Women’s Sports Alliance Founder Jordan Guard spent time with the champion gymnast for one of the WSA’s latest insight features and discovered some fascinating facts about her journey to the summit of her sport.

Image from @alicekinsella17

Q – What is it like competing in a sport where you are team-mates with people you also competing against in individual competitions? You’re friends and enemies!?

“Ha, so before we come to these championships we have a preparation camp for a few weeks so we just get closer together throughout that time and it’s not as difficult as it sounds.

“When it comes to team were together, like we push each other on we, we aren't enemies at that point.

“Obviously when it comes to individual we're still we're still kind of a team who wants each other to do well so we still support and push one another.”

Q – Last year you finished fourth in the all-around event at the World Championships, making you the fourth best gymnast in the world. How did that feel?

“No one really likes to finish fourth, because it's obviously after third and that final medal place, but yeah in my last one I finished 14th so it’s a big improvement.

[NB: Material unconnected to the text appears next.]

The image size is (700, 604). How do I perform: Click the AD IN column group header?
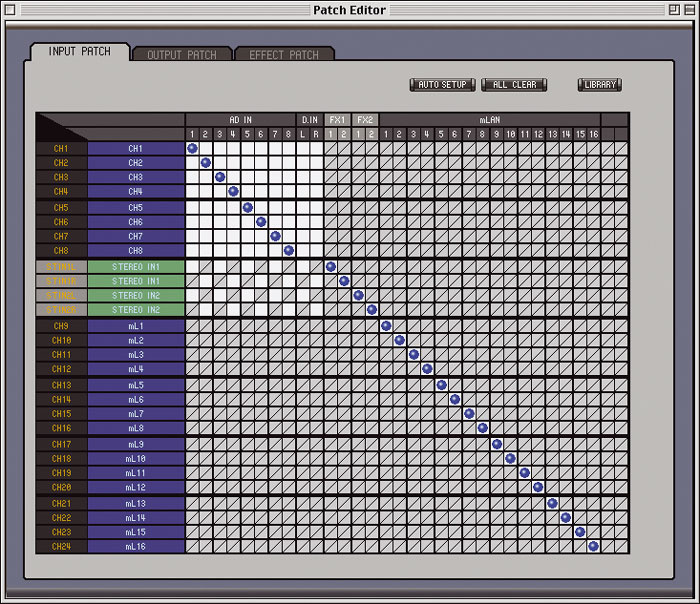point(240,119)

“I have worked really hard, but the biggest credit would have to go to my coaches who are working with me before, during and after every single International.

“I'd like to give credit to my friends, family, boyfriend, mum and all of them because without any of those guys, I wouldn't be here today!”

Q – You’ve won so many medals, particularly over the last couple of years, with the Olympic bronze, World silver and Commonwealth golds. How do you look back on this time and how would you rank all the medals?

“I never thought I'd come away from 2022 with that many medals or that many achievements, but I'd have to say my first one would be would be the World silver medal as a team.

“Obviously we were third in Tokyo (at the Olympic Games), so our aim was to get on that podium again, but to get second and the silver was such an achievement.

“Second I would have to say ‘fourth best gymnast in the world’ because again I never thought I’d be able to say something like that!

“The I'd go European and all-around silver and then team silver. Finally it would be the gold at Commonwealth and then gold team in Birmingham too.”

Q – So many successes, but what would you say are the main struggles you’ve faced and had to overcome during your career?

Image from British Gymnastics & Simone Ferraro

“Yes, I've had quite a few actually!

“My biggest one would have to be when I was in Tokyo and on the first day out there I rolled my ankle on floor and I tore ligaments in my ankle.

“I managed to compete on a torn ligament because I didn't actually want to get it scanned until after I finished because obviously it's the Olympic Games I didn't want to pull out!

“Coming back to that skill and practicing it again, I had quite a lot of trauma because in the back of my mind, I broke my ankle, I tore my ligaments and the year before Commonwealths (2022) I did it again, but in my other foot.

“It means that when I do it (the skill) I am a bit nervous, but once I've done it, it does make me feel happy.”

Q – How did you overcome that mental block?

“It was very tough like, to the point where I would have panic attacks, I would cry, I would shake when thinking about it before trying to fall asleep.

“I'd have like a few nightmares over it, but I’ve learned that happens in sport and I’ve seen a few psychologists about it.

“My coach was also really helpful with me and my friends and family obviously.”

Image from @alicekinsella17

Q – Paris 2024 will clearly be a target for next year, but what does your preparation look like ahead of your bid to be at those Games?

“We’ve qualified a team for Paris 2024 (by winning world silver in 2022), so there's not as much pressure on us now.

“It means we can enjoy the World Championships (in 2023), knowing that we've already qualified a team, but obviously, we would still like to get a few more achievements out there.

“Obviously in the back of my mind now, but our main goal is whatever competition is next.”

Which for Alice, after the British Championships on 24-26 March will be the European Championships in Antalya, Turkey, from 11-16 April.